*TO BE DONE*
Locate every line in the entries below that contains the string "Task", matching case exactly, and copy each such line in full.

*RECORDED DATA*
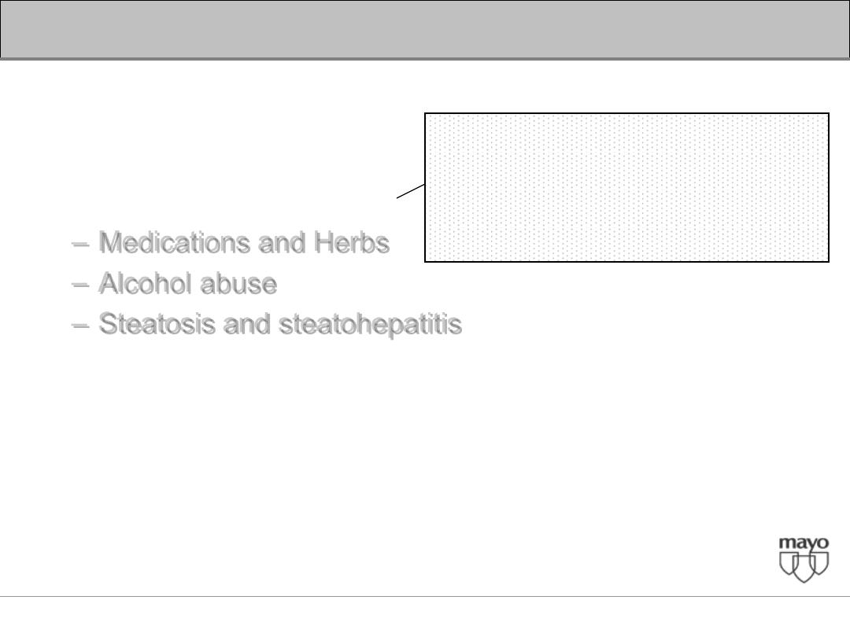Click the callout's diagonal leader line

tap(410, 191)
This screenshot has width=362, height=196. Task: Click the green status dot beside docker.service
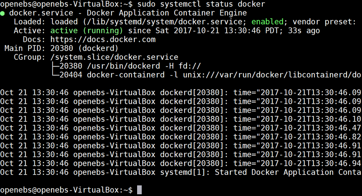point(3,13)
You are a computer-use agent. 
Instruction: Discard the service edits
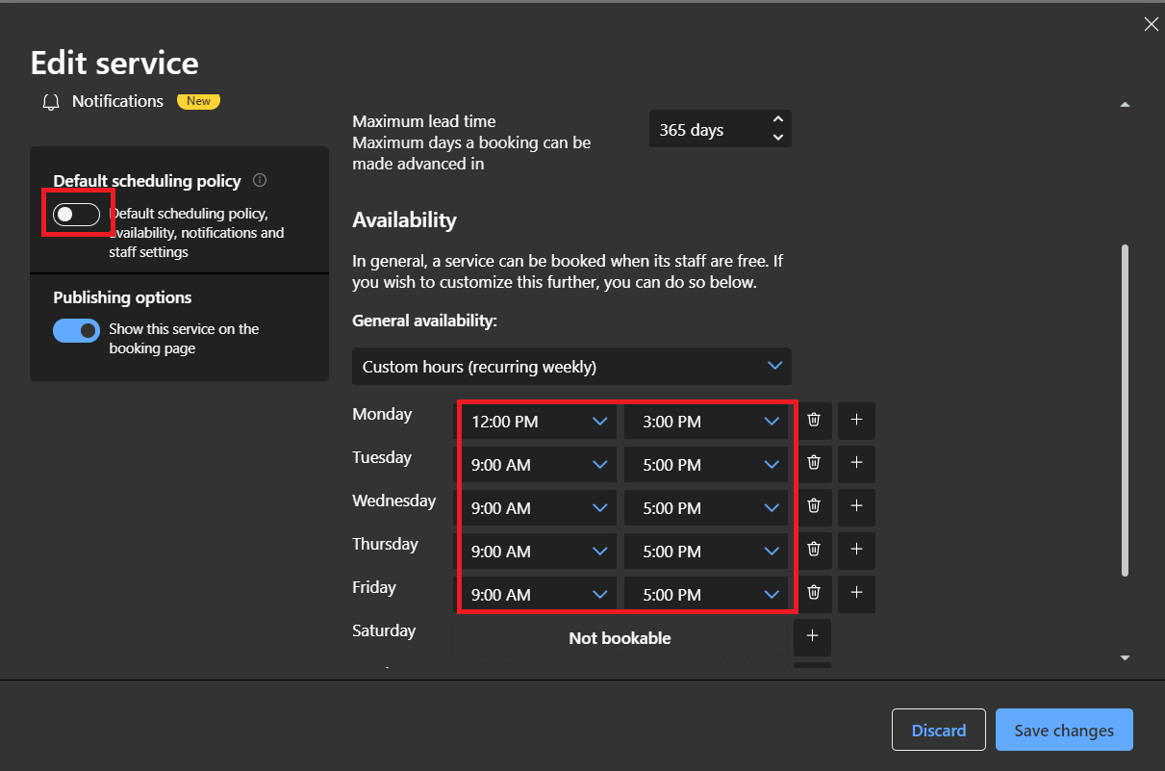938,730
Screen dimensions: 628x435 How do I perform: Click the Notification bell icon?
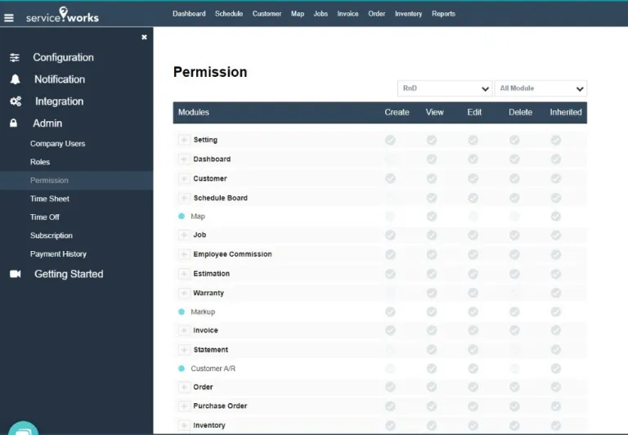15,80
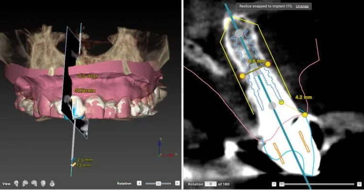The height and width of the screenshot is (190, 364).
Task: Click the rotate-right arrow after the 3D Rotation slider
Action: point(177,183)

*RESULT OF THIS EXERCISE*
This screenshot has width=362, height=196. Task: Click the green status dot beside docker.service
Task: Click the rotate-right arrow after the 3D Rotation slider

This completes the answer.